◆ MATERIALS PROVIDED ◆
-=-=-=-=-
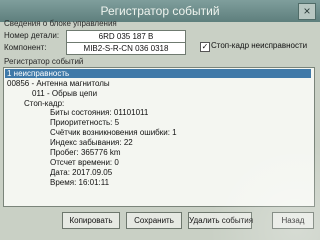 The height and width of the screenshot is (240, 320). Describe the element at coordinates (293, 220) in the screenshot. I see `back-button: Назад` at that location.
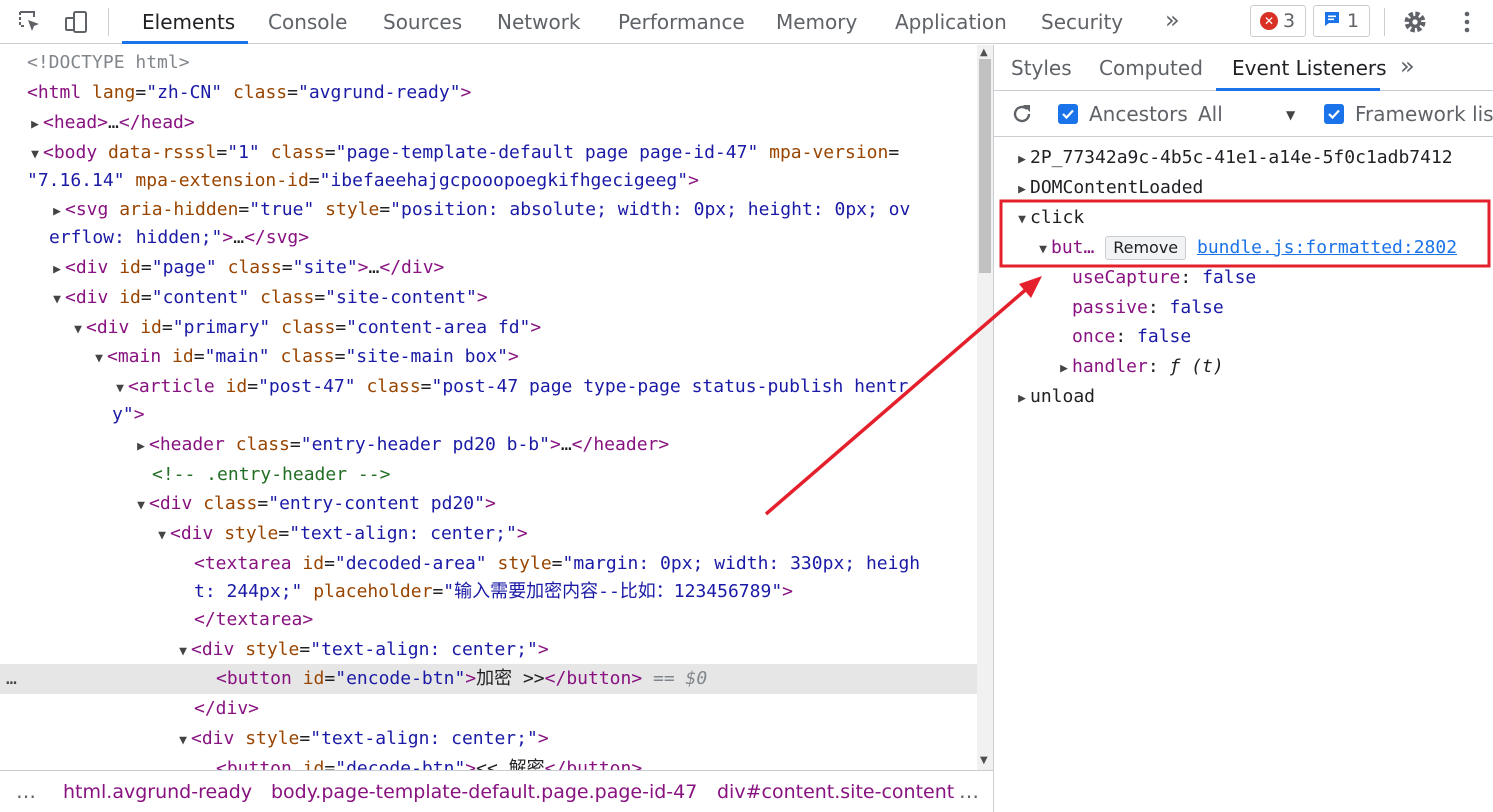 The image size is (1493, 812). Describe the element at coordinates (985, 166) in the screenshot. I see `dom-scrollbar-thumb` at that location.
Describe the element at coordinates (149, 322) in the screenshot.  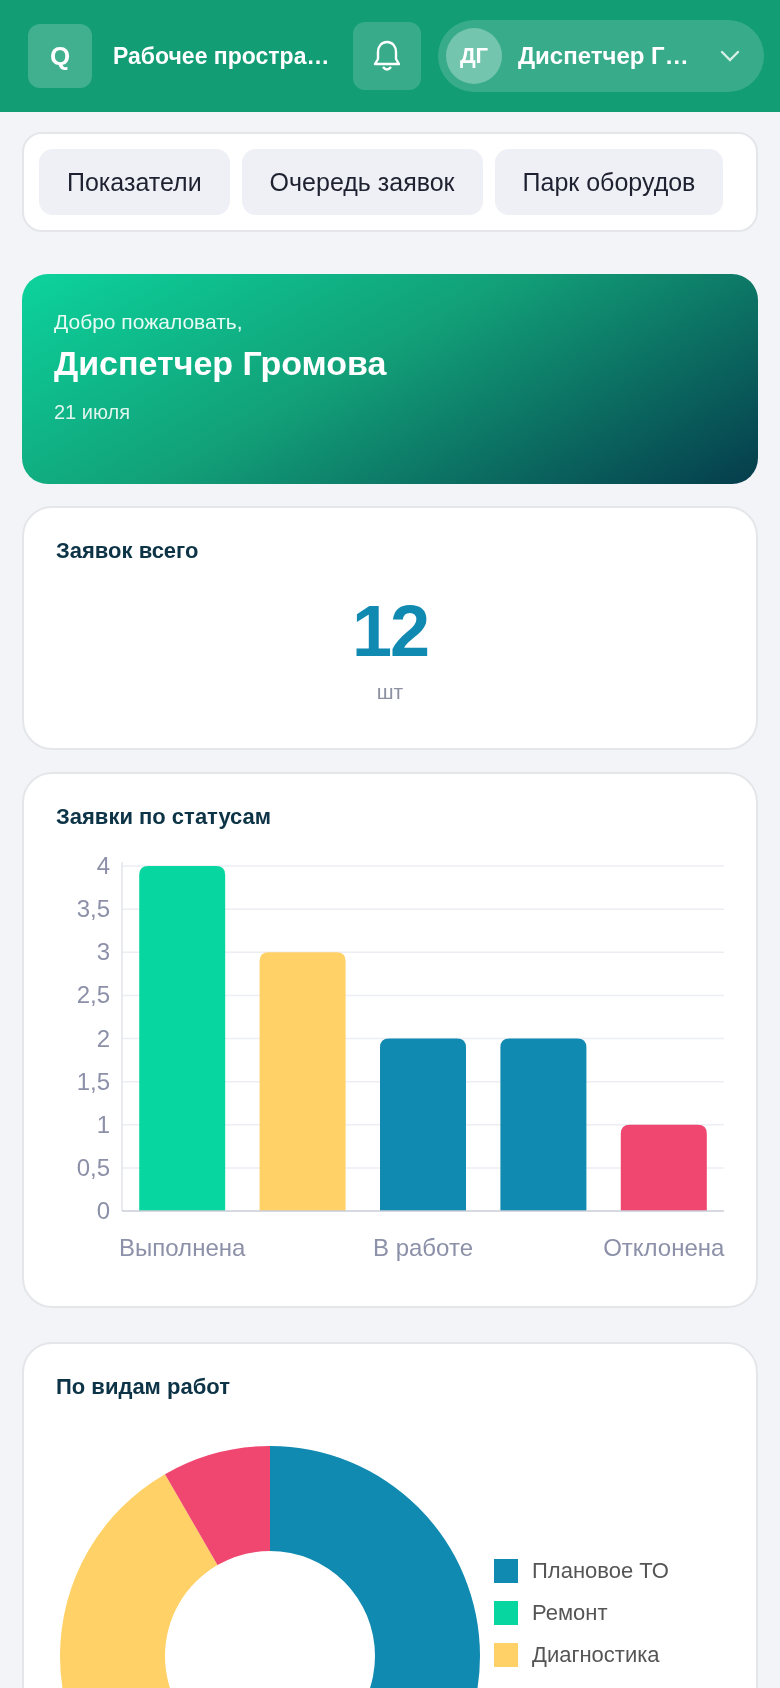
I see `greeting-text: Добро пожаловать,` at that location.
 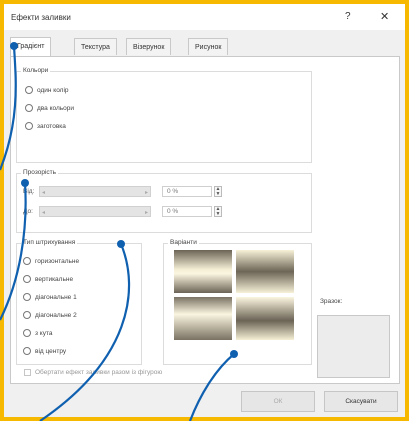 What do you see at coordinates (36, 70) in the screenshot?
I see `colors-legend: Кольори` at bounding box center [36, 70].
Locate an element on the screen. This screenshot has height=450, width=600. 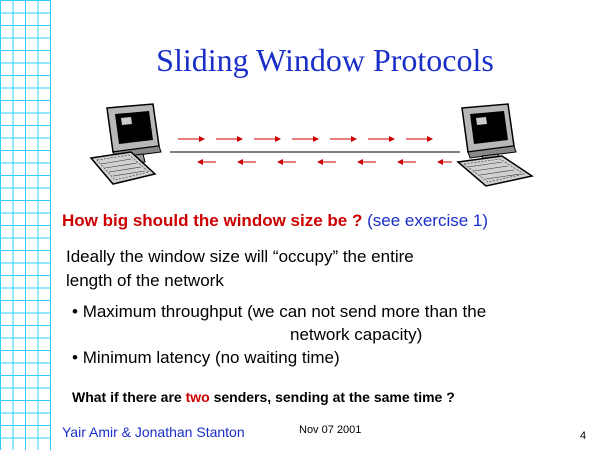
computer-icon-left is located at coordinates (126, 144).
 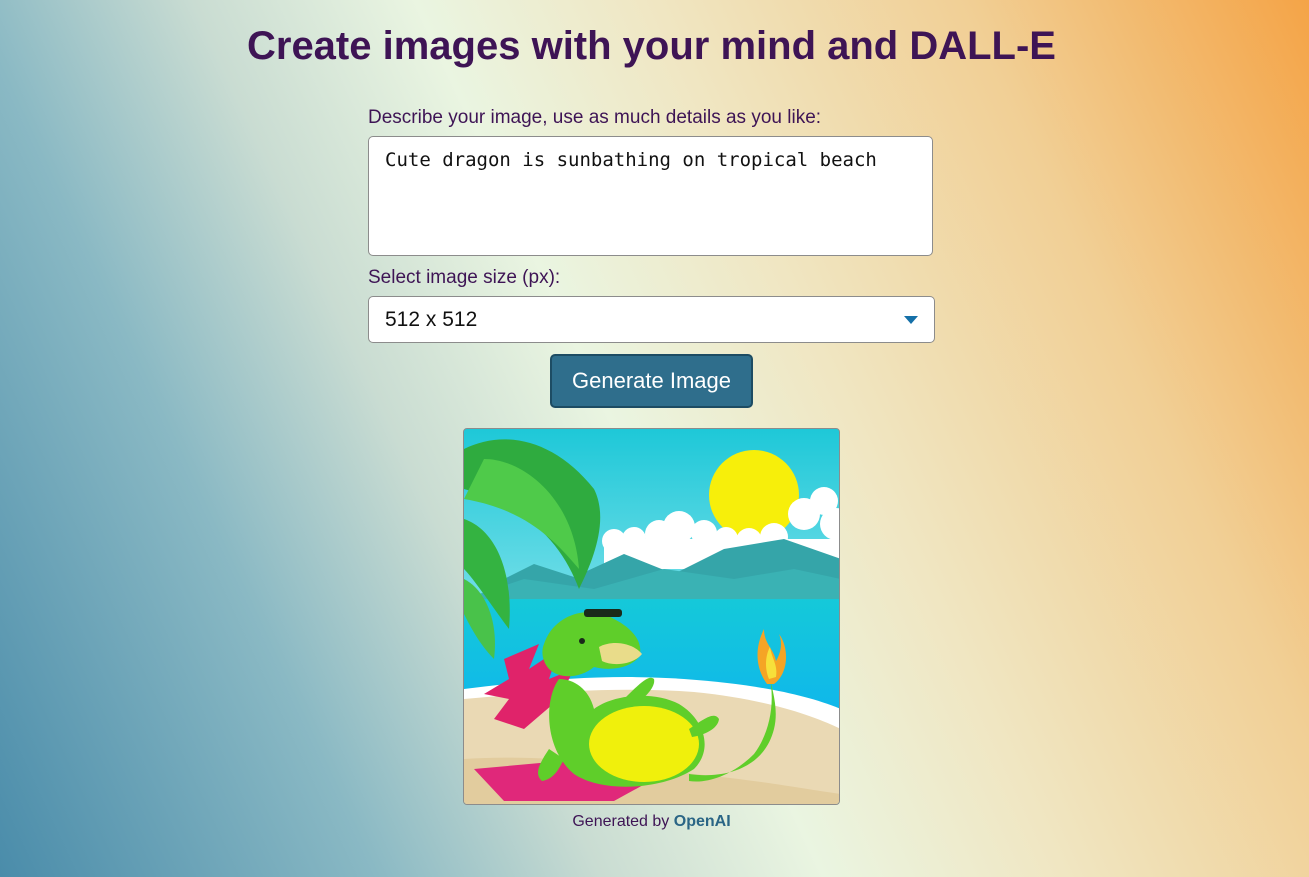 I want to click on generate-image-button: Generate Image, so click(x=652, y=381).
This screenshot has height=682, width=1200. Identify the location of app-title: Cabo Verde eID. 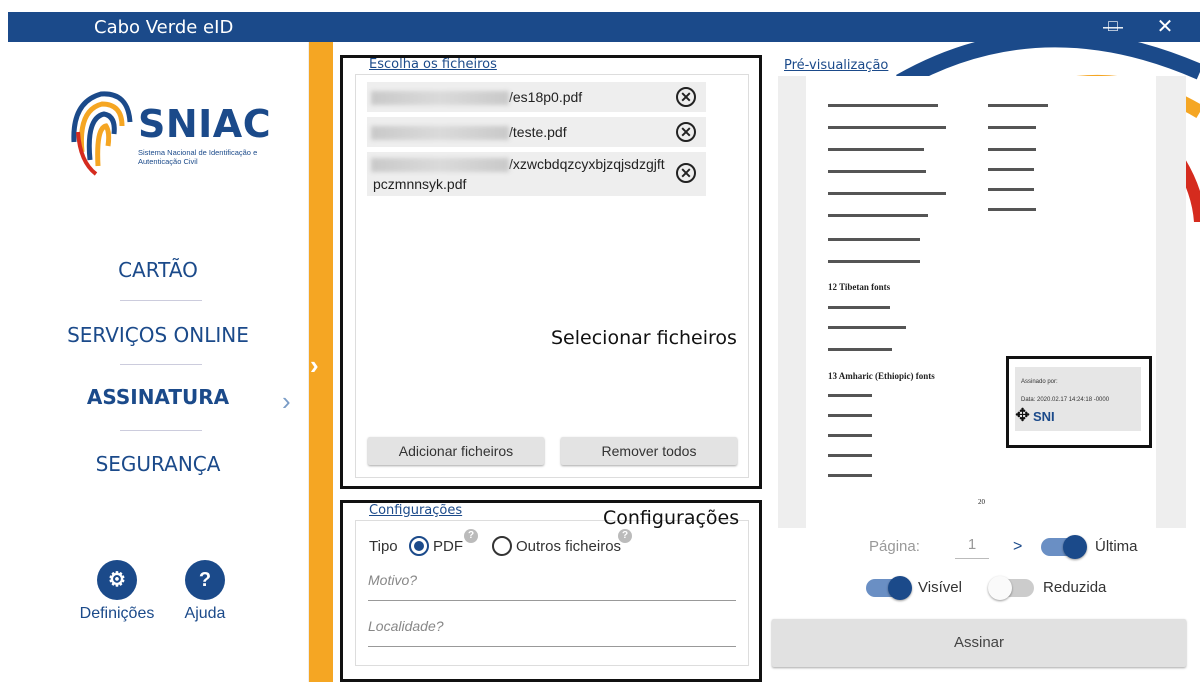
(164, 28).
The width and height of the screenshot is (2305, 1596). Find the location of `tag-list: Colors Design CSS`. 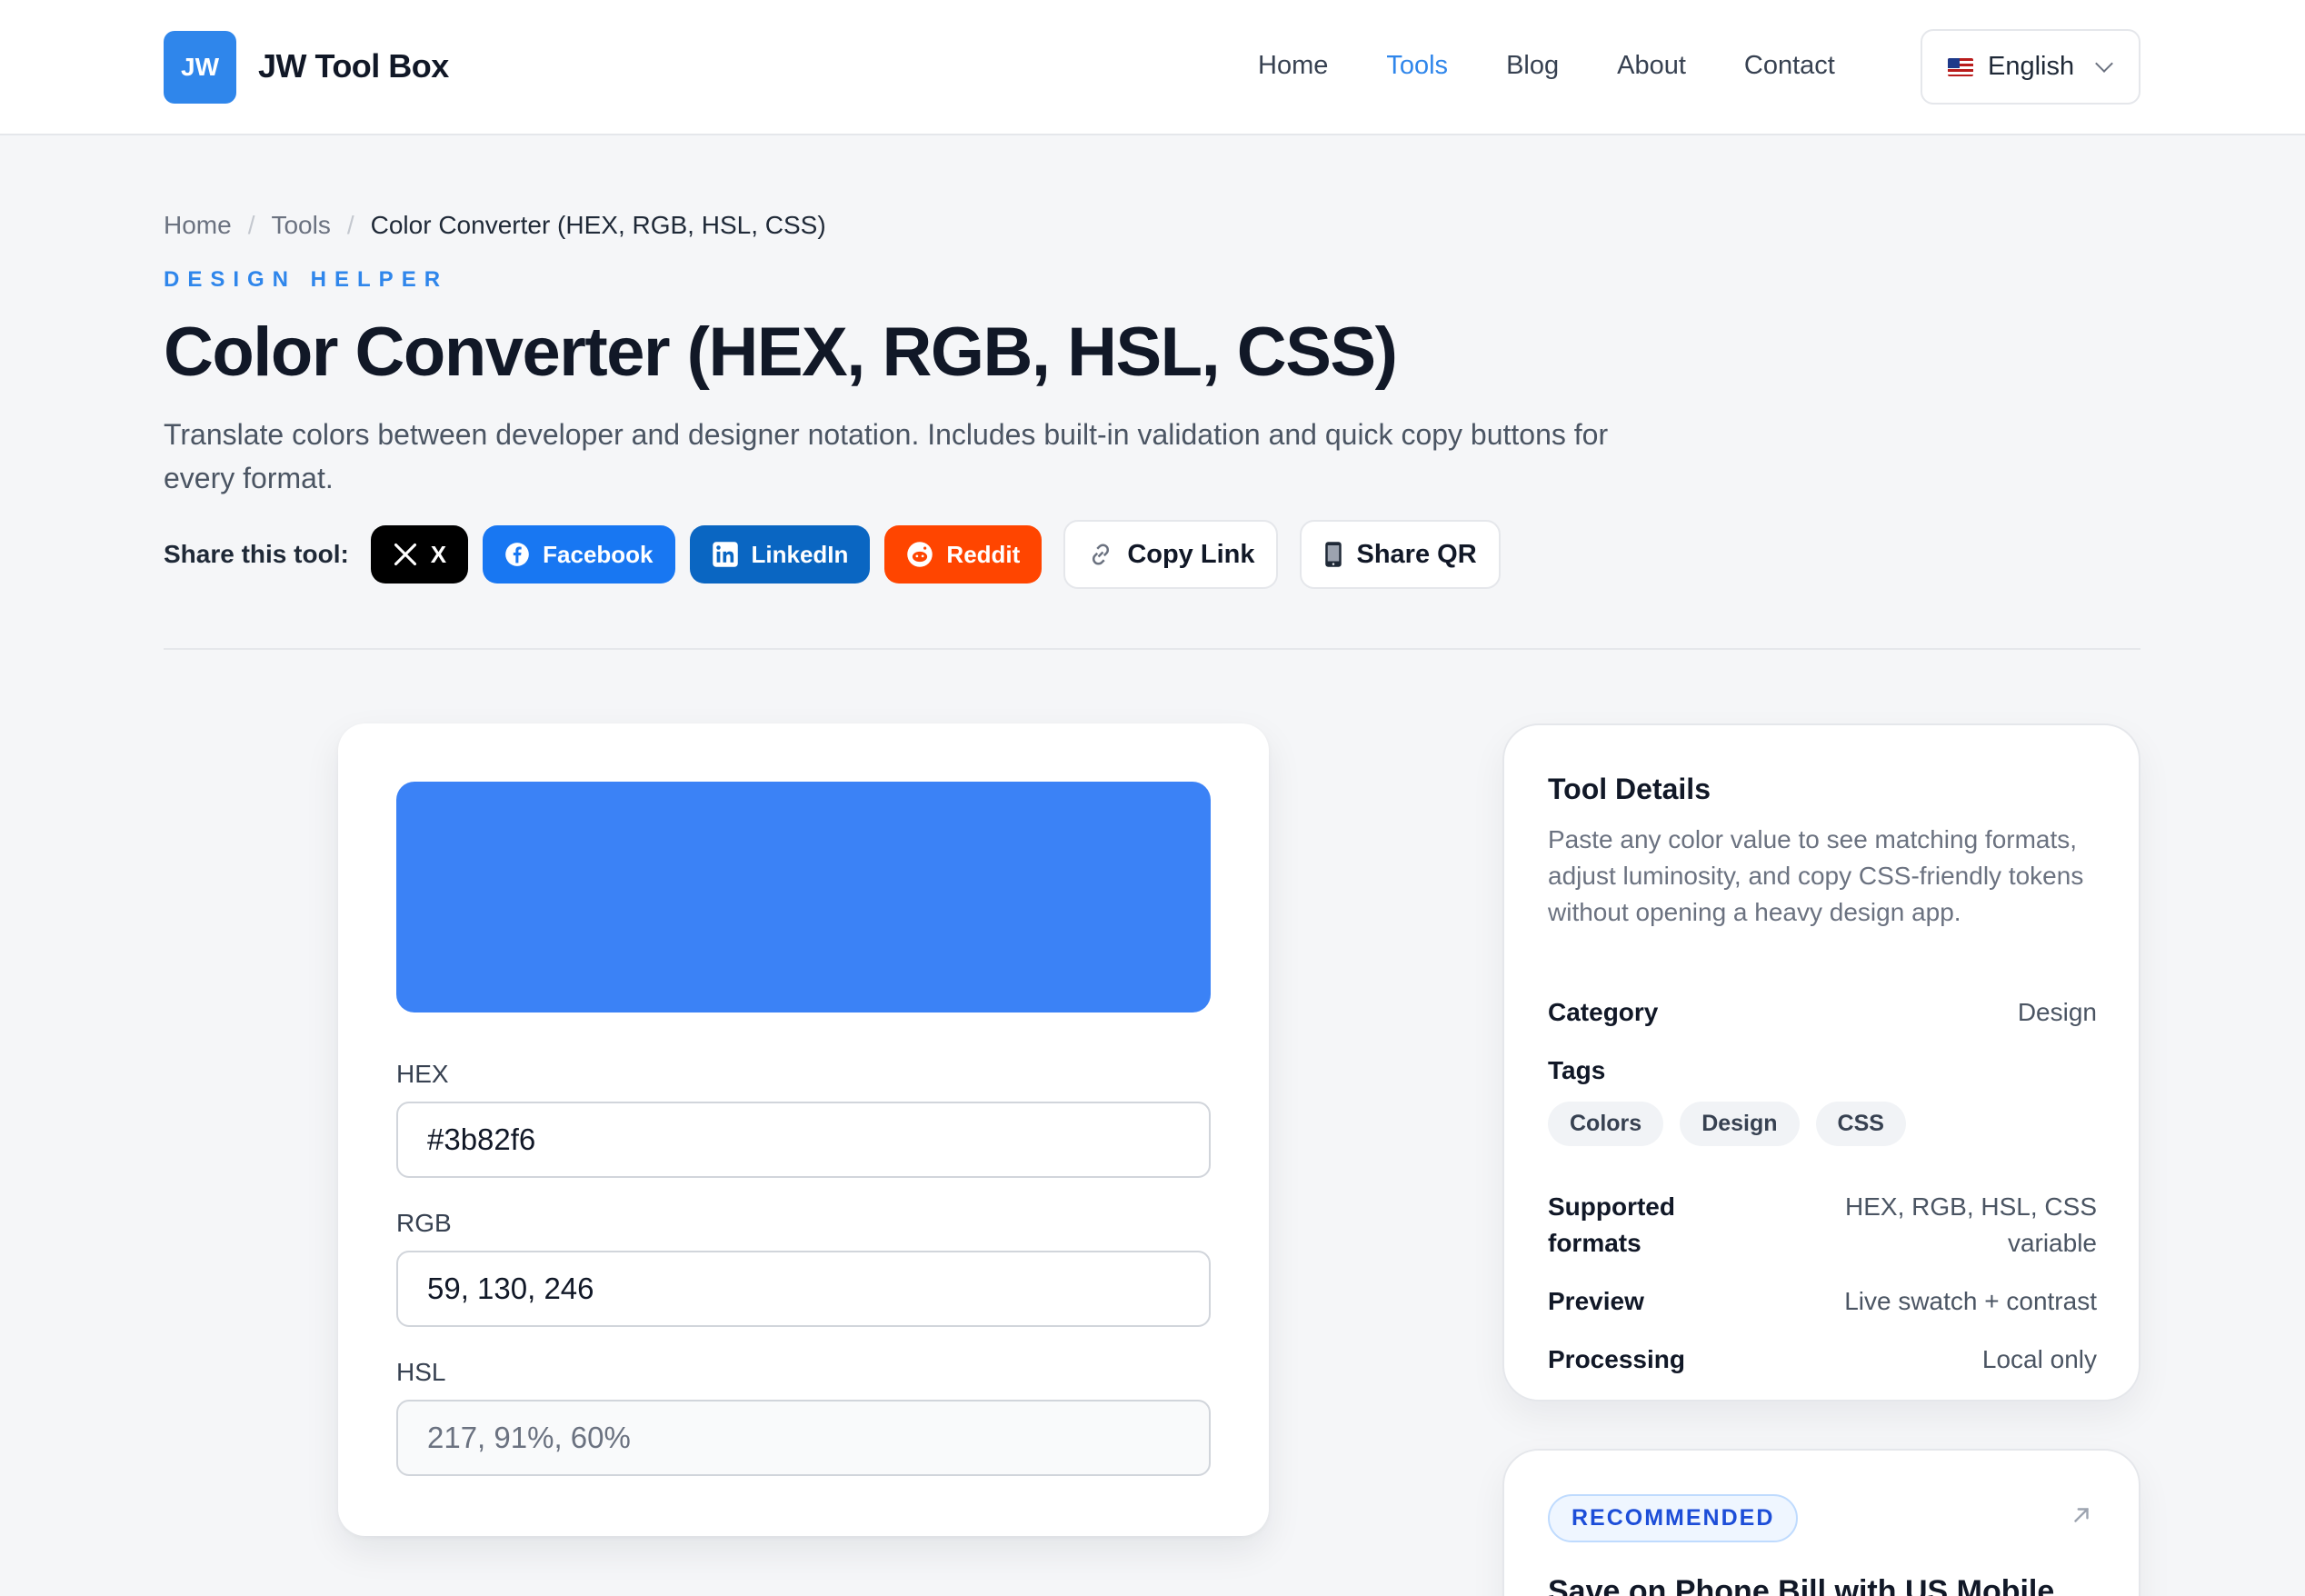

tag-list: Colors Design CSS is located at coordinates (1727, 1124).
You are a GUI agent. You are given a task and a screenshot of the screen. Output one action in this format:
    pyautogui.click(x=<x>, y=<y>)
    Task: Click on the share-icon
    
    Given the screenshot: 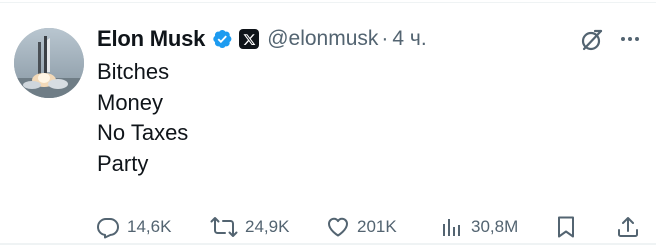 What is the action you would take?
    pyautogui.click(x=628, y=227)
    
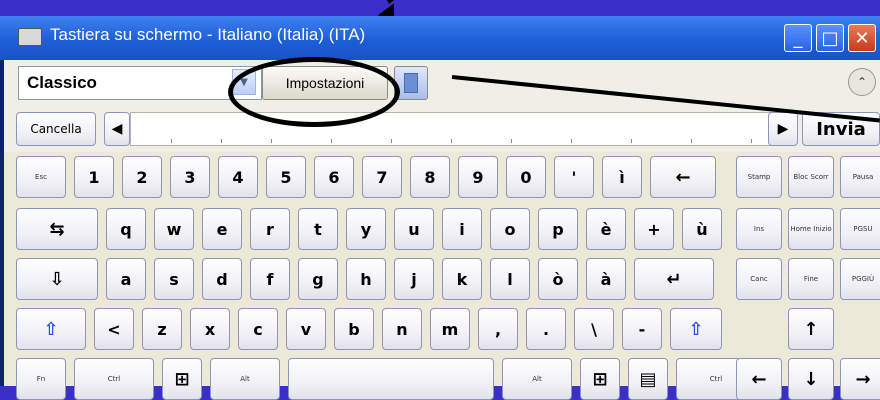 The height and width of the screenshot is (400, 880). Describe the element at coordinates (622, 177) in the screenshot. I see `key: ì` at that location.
-=-=-=-=-
Please copy out the lines starting at the one containing "The width and" and ending at the one containing "tag-list: Colors Design CSS is", leaving out the pictures.

The width and height of the screenshot is (2305, 1596). Find the location of `tag-list: Colors Design CSS`. 

tag-list: Colors Design CSS is located at coordinates (1727, 1124).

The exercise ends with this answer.